Boreal World - Carvings of the Kinggait Inuit
The native peoples of the far north have been making artworks out of bone, stone or ivory for thousands of years. Most of the earliest carvings were of utilitarian objects and tools that were decorated and often embellished with figurative imagery. Later, the Inuit began trading small carvings of animals and other representational pieces with European whalers and other travelers.
It wasn’t until the late 1940’s when James Houston, on behalf of the Canadian Handicrafts Guild in Montreal, travelled to various communities in the north to purchase items to be exhibited at the gallery in 1949. The positive public response to this inaugural exhibition was so overwhelming that a concerted effort was made by both public and private interests to encourage and promote Inuit art as a viable commercial enterprise and as a means for Canada’s northern peoples to maintain and celebrate their unique culture.

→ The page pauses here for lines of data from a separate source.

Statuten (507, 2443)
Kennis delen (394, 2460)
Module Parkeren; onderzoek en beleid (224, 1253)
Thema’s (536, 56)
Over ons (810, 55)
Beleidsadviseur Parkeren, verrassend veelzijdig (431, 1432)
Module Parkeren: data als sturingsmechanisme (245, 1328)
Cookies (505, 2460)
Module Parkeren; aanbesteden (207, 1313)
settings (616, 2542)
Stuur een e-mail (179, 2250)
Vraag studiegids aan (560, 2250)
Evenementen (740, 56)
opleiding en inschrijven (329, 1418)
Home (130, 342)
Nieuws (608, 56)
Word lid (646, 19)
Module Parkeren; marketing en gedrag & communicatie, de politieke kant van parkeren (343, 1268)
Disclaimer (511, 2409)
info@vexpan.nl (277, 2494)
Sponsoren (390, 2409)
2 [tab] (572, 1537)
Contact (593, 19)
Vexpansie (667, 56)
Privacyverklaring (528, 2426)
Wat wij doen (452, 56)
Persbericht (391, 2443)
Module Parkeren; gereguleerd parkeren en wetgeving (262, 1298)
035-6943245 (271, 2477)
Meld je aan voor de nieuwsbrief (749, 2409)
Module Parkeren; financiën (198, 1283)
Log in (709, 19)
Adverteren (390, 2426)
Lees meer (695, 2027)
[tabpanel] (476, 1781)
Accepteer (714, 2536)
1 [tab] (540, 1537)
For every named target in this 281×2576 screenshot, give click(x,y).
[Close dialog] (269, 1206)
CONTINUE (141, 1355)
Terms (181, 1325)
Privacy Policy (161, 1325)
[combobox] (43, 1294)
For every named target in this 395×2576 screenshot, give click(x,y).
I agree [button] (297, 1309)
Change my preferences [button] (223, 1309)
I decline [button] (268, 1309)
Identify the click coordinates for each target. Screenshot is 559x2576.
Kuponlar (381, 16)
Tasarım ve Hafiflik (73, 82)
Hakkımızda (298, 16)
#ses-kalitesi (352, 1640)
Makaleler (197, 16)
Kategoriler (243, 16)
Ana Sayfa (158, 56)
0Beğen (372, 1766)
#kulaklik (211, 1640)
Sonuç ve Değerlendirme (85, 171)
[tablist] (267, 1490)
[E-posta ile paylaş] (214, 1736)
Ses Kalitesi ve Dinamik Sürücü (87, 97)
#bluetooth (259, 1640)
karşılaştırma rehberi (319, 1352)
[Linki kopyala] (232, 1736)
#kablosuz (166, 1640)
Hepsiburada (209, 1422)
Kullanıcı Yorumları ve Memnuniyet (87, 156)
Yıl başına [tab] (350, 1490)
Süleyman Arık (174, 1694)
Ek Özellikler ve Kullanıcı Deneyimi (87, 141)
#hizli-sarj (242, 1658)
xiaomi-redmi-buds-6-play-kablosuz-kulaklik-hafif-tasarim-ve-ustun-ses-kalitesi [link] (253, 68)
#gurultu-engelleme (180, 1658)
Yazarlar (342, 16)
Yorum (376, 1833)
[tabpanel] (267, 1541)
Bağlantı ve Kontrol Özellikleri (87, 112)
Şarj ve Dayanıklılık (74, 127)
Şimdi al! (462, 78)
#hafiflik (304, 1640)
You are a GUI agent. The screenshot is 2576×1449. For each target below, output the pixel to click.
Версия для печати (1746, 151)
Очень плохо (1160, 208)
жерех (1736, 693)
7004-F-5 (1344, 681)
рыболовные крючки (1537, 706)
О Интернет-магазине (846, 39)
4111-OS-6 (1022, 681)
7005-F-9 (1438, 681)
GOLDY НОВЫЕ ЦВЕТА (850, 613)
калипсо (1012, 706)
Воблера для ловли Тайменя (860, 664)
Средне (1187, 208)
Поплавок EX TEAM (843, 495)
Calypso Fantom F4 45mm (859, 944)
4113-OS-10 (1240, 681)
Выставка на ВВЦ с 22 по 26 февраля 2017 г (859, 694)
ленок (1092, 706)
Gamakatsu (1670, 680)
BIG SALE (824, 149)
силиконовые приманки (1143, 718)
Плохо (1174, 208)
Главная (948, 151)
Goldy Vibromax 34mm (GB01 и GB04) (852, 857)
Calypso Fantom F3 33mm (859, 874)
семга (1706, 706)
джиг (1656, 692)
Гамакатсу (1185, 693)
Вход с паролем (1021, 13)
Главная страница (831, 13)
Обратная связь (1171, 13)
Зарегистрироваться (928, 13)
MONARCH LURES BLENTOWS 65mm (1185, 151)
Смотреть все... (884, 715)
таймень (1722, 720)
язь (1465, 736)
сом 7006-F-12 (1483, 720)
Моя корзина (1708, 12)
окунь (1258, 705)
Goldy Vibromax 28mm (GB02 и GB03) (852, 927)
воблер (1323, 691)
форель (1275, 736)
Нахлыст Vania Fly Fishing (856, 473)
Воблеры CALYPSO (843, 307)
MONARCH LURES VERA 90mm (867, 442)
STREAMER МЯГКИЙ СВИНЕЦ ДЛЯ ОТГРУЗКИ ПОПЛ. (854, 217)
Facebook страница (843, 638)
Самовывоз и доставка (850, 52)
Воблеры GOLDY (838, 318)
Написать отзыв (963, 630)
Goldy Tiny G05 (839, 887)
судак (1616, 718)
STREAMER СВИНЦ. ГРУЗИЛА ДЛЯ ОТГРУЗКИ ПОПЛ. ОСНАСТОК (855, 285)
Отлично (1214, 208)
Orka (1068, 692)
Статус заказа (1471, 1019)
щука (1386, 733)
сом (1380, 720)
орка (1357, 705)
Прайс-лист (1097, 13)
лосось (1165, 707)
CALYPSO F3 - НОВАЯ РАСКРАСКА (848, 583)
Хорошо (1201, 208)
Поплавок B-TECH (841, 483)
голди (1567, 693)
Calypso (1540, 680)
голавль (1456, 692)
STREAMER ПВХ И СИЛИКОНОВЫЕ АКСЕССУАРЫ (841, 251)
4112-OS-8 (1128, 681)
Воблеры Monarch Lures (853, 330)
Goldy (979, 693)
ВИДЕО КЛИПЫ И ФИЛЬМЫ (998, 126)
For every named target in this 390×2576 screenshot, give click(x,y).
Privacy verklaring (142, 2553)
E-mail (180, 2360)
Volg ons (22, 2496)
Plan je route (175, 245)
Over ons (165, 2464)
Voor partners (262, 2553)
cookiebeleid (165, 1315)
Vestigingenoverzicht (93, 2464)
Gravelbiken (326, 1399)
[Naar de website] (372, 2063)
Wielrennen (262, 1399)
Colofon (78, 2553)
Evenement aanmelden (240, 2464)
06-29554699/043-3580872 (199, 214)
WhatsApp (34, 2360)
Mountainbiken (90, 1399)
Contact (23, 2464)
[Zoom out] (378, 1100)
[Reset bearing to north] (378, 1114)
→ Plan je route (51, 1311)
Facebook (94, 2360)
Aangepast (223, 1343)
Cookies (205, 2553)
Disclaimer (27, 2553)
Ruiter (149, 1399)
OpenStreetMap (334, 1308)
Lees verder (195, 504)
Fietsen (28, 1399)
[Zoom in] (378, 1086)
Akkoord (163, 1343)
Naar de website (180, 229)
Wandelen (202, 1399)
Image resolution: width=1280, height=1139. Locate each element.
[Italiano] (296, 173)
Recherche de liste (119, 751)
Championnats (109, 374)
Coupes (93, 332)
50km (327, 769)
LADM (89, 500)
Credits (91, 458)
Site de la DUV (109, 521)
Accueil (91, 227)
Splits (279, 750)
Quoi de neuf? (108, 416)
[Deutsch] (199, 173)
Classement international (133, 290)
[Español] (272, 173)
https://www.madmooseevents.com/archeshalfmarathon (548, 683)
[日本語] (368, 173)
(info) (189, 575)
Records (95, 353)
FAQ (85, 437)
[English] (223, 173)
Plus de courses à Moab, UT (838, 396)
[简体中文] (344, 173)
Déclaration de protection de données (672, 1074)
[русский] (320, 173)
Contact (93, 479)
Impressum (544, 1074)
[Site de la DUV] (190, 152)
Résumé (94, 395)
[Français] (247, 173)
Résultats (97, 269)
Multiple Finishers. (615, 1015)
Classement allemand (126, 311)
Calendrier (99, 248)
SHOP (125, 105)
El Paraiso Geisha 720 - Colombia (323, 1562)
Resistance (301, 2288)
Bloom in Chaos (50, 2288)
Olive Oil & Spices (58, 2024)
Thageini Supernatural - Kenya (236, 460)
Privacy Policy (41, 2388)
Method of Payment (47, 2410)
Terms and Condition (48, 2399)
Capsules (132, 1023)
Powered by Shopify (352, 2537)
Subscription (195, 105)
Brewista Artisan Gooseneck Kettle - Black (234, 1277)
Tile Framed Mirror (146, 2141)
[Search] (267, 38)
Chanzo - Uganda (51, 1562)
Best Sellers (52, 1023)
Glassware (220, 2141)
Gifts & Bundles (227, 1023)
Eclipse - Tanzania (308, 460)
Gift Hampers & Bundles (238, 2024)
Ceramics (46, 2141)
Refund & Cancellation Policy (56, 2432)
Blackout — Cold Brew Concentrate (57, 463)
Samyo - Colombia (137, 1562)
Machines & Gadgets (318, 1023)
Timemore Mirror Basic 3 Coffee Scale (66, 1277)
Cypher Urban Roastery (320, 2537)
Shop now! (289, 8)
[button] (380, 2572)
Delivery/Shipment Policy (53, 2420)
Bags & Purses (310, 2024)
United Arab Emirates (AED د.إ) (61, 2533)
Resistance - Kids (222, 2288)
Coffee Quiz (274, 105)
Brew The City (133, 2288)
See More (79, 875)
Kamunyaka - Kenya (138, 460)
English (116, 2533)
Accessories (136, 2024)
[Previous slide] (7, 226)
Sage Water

Today carving continues to be an important economic and artistic endeavor for a large number of Cape Dorset citizens.
Cape Dorset artists rarely use the term sculpture to describe the three dimensional representational objects they make. They prefer the term ‘carving’ and perhaps rightly so. There is a direct and immediate bond between the medium of expression, the environment they live in and the history and development of their culture. Carving is a direct extension of the skills developed through centuries of fashioning and manipulating tools and implements by hand.